I understand your frustrations fully. The same thing happened to me post op. It's over in the personal story section.

It did boil down to mismanagement of my Coumadin dosage and a 'fresh' surgical site. Was told that after I passed a certain point in recovery "the conditions" would not be proper for the cardiac tamponade and the fluid to accumulate again. Though, I was warned that this could potentially happen again under surgical circumstances. It is crucial that Cumarians are monitored closely when starting or resuming Coumadin after a surgical proceeded. When I had my wisdom teeth removed a year or so post op I did great until my levels starting rising. Fresh surgical site again. Started bleeding, that was able to be controlled.
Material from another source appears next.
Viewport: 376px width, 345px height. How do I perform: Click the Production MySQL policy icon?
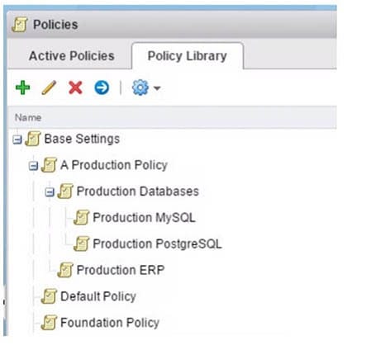point(82,217)
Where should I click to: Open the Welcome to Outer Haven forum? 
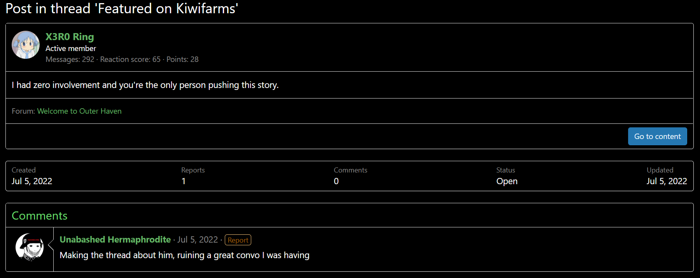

Some of us are more sensitive to the medication than others. The important thing to remember is never let them give you a "loading dose" to push you out the door faster after any surgery. Above all try to keep those levels at the lower end of the theraputic range until you have given your body time to heal.

Keep us posted.
 
GINA, what do you mean by "loading dose"? Did you have the pericardial window done too?

The surgeon came in this evening while I was there. We were disappointed to learn that Jerry won't be getting the tube out on the 5th day after all. He had stopped bleeding for 24 hrs, but they resumed the coumadin last night and he bled more today. The Dr is in no hurry to get him out of there. He stopped the coumadin again, and said "my associate will be making my hospital calls for the next 4 days--I may or may not see you on Wed when I get back!" Jerry feels fine and walked 10 rounds on the floor this afternoon (about 1 mile).
 
A loading dose is when they give more warfarin than your dose wil ultimately be. (10 mg on day 1-10 mg on day 2-5mg on day 3). The idea is to get the INR up quickly so that you can get off heparin, go home etc. But what usually happens is that the INR goes higher than necessary. Those of us who dose warfarin full-time rarely use this. It is a relic of the early 80s that people who have not kept up with trends in warfarin therapy still continue to use.
 
RoB

RoB

Thanks for the information. The nurse at my cardio's office goes crazy if my INR is 2.7. I hope to get her educated on this next week. Thanks for sharing the link information. It will help me and others. Thanks again and keep hanging in there. You are a good person to share information with us.

Caroline
Aortic valve replacement
09-13-02
St Judes valve
 
A 2.7 should result in a raised fist and a shout of, "Yes!!!" for almost every reason that anyone takes warfarin.